During the period under review Mr. Amitabha Guha (DIN: 02836707), has ceased to be an
Independent Director of the Company upon completion of his second term as an Independent
Director w.e.f the close of business hours on 13 August, 2024. The Board places on record
its deep appreciation for the contributions of Mr. Amitabha Guha during his tenure as an
Independent Director of the Company.
(E) Re-Appointment of Directors Retiring by Rotation
In accordance with the provisions of the Companies Act, 2013, Mr. Naresh Jalan,
Managing Director (DIN:00375462) and Mr. Lalit Kumar Khetan, Whole-time Director
(DIN:00533671) retires by rotation and being eligible, offered themselves for
reappointment at the ensuing Annual General Meeting. His appointment will be placed for
approval by the members at the ensuing Annual General Meeting and forms part of the notice
of the ensuing Annual General Meeting. The information about the Director seeking
appointment/re-appointment as required Regulation 36 (3) of the SEBI (Listing Obligations
and Disclosure Requirements) Regulations, 2015 and Secretarial Standard -2 on General
Meeting will be given in the Notice convening the Annual General Meeting.
(F) Key Managerial Personnel
Pursuant to the provisions of Section 203 of the Act, the Key Managerial Personnel of
the Company are Mr. Naresh Jalan, Managing Director, Mr. Chaitanya Jalan, Whole-time
Director, Mr. Lalit Kumar Khetan, Whole-time Director & Chief Financial Officer, Mr.
Milesh Gandhi, Whole-time Director and Mr. Rajesh Mundhra, Company Secretary. The Company
Secretary also act as a Compliance Officer of the Company.

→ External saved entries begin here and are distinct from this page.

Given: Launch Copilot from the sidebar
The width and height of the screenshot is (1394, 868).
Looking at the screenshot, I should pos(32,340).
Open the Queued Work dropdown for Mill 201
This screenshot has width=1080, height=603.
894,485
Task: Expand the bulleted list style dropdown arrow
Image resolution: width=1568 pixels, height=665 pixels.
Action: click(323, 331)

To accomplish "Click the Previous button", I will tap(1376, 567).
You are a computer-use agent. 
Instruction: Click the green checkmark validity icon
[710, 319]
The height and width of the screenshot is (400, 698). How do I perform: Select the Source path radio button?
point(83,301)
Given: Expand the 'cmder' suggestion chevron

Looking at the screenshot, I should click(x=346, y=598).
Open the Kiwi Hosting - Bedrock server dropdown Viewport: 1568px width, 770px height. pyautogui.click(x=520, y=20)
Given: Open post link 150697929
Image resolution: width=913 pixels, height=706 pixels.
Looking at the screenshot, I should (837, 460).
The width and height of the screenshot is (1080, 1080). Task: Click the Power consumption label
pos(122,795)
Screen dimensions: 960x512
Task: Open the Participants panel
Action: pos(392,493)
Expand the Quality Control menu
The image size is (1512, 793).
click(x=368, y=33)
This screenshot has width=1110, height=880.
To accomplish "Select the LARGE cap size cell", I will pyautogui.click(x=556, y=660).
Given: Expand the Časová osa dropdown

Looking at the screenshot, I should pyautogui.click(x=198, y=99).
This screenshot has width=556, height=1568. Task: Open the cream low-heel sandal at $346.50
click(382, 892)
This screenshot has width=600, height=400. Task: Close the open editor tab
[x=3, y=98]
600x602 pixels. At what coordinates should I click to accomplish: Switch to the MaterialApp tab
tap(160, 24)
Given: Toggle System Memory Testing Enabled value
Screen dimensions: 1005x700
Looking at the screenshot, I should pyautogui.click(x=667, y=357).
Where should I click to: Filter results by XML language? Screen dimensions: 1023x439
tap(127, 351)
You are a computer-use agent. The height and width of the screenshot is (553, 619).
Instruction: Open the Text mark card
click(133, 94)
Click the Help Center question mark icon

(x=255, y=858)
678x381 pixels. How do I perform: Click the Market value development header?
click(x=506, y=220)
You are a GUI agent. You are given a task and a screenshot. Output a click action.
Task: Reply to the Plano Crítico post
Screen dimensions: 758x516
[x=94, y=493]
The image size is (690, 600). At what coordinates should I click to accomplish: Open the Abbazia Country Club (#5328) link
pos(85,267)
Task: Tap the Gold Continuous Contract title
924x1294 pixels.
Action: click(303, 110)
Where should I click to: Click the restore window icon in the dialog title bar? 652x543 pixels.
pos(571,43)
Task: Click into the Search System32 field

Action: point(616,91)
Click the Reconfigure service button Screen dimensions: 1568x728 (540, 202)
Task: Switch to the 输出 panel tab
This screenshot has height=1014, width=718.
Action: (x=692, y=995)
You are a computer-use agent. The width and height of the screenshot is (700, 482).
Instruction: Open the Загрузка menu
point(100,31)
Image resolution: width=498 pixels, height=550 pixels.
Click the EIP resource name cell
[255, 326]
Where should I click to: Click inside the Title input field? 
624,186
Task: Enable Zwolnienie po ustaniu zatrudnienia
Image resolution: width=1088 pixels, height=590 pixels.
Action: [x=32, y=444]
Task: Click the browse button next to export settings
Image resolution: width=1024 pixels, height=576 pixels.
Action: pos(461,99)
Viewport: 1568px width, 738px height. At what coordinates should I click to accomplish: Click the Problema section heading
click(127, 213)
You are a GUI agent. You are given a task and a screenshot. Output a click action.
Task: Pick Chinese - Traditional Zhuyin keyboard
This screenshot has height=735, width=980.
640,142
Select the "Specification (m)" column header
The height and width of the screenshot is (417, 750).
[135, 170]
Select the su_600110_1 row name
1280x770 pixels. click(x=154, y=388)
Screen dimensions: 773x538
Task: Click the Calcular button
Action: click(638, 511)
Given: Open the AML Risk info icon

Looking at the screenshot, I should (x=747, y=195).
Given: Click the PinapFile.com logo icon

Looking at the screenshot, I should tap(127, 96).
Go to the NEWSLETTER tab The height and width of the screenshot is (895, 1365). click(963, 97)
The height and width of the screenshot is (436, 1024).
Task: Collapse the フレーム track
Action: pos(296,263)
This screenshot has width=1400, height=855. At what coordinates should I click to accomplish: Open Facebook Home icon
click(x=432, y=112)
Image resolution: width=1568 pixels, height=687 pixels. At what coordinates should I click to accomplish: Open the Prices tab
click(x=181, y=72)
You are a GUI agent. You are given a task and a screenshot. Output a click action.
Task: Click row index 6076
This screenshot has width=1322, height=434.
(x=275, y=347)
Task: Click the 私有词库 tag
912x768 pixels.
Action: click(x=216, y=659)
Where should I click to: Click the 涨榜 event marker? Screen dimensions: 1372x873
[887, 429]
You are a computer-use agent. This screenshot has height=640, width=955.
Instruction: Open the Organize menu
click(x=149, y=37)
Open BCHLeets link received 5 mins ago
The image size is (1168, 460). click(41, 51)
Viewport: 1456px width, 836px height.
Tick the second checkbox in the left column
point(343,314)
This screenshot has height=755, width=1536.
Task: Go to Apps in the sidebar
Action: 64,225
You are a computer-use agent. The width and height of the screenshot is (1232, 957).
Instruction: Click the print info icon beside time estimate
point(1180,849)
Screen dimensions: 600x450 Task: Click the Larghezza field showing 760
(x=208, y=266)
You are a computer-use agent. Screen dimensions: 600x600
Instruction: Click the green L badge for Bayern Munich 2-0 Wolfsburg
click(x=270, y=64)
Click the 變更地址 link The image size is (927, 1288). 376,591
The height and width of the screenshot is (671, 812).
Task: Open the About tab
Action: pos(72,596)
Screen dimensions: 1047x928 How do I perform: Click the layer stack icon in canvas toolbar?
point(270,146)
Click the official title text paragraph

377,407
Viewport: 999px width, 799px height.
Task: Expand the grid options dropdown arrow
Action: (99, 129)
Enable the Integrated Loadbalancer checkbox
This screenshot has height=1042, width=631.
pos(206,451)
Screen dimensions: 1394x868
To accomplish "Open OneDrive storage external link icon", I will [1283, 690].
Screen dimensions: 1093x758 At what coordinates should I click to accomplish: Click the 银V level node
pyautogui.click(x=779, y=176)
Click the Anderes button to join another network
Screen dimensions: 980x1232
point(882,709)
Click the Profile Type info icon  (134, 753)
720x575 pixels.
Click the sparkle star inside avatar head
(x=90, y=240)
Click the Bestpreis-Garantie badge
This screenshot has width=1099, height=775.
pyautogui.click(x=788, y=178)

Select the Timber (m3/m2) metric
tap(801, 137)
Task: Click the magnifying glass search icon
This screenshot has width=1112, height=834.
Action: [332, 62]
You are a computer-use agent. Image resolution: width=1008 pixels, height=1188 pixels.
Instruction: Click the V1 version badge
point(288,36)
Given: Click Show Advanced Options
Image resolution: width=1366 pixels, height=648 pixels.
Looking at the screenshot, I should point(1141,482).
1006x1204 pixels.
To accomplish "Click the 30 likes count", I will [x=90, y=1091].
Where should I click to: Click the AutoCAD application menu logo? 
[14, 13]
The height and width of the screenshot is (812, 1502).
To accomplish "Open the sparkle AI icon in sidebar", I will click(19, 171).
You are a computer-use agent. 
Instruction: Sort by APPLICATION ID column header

During the financial year ended 31 March 2025, Mr. Milesh Gandhi has been appointed as
a Whole-time Director of the Company with effect from 21 June, 2024.
Remuneration Policy
The Company has in place a policy on Directors' and Senior Management appointment and
remuneration,includingthecriteriafordetermining qualifications, positive attributes,
independence of a Director and other matters, as required under sub-section (3) of Section
178 of the Companies Act, 2013 read with Regulation 19(4) and Part D of Schedule II of the
SEBI (Listing Obligations and Disclosure Requirements) Regulations, 2015. The policy is
available on the website of the Company at the following link: https://ramkrishnaforgings.
com/wp-content/uploads/2024/09/Remuneration-Policy.pdf.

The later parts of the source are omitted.